▶ [What this task involves]
Put the records below into a numbered list, leaving out blank lines and pictures. Start with the line containing "Click the notes" and continue through the line containing "Looking at the".

▶ [Source data]
** begin **
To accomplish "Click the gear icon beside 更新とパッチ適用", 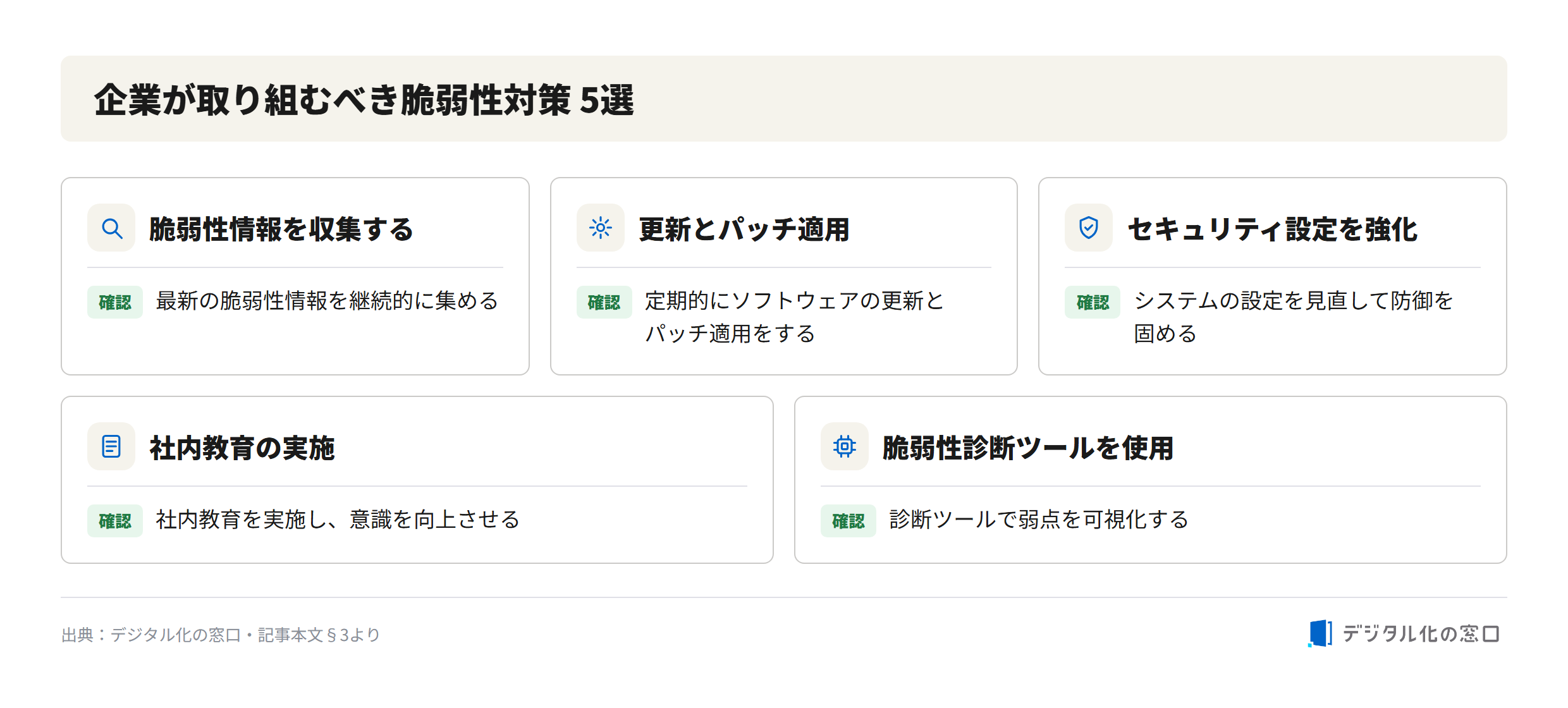I will click(x=600, y=228).

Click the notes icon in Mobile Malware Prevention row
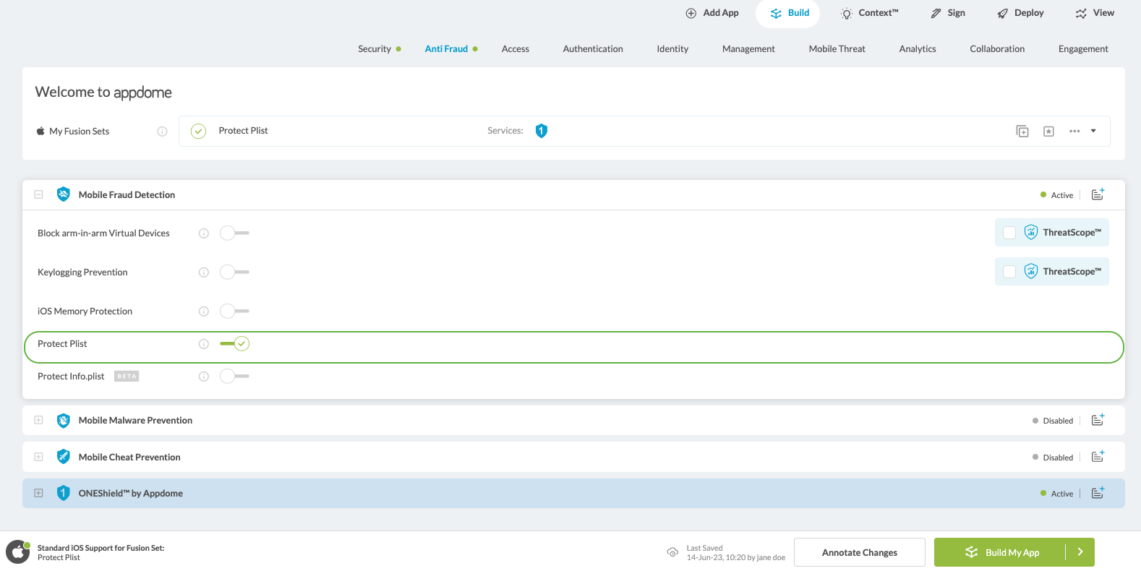[x=1097, y=421]
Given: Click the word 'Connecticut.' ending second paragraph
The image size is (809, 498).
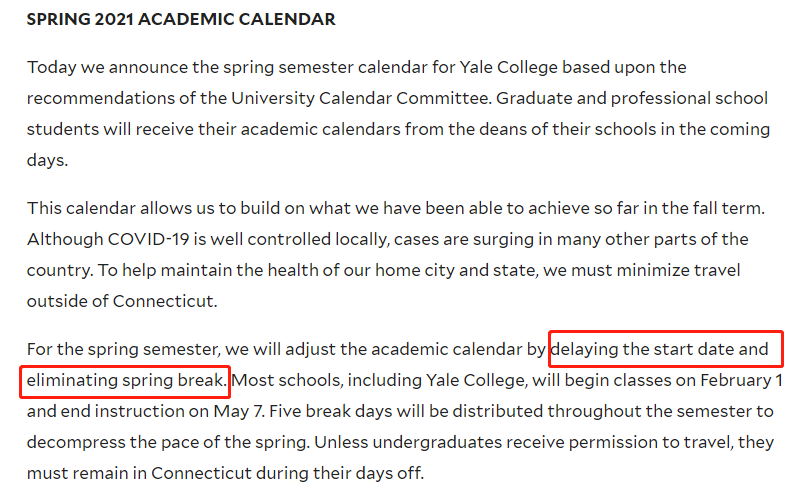Looking at the screenshot, I should [165, 301].
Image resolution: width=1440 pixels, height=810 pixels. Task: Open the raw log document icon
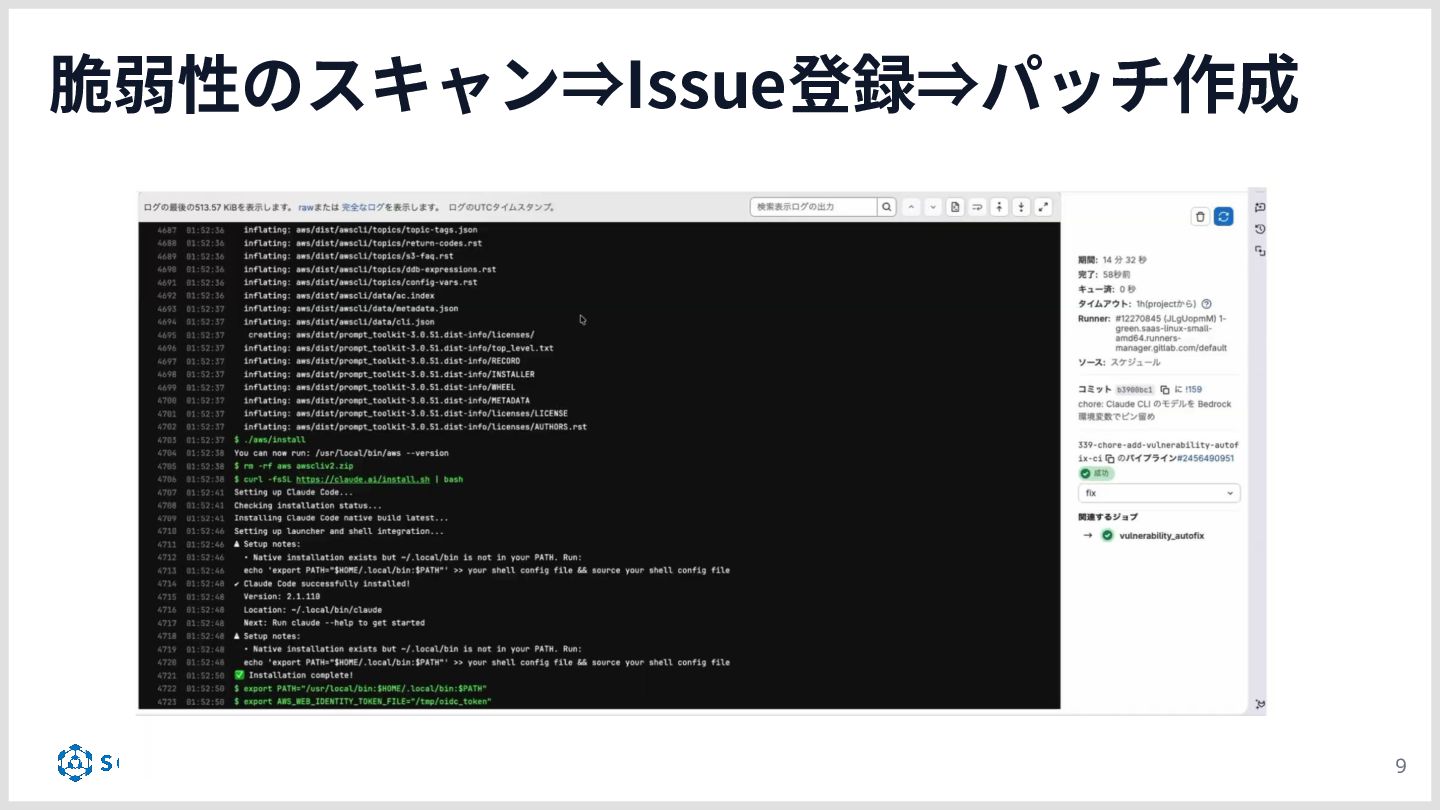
** end **
▶ [The completed task]
1. Click the notes icon in Mobile Malware Prevention row
2. [x=1097, y=421]
3. Given: Click the word 'Connecticut.' ending second paragraph
4. The image size is (809, 498).
5. Looking at the screenshot, I should [165, 301].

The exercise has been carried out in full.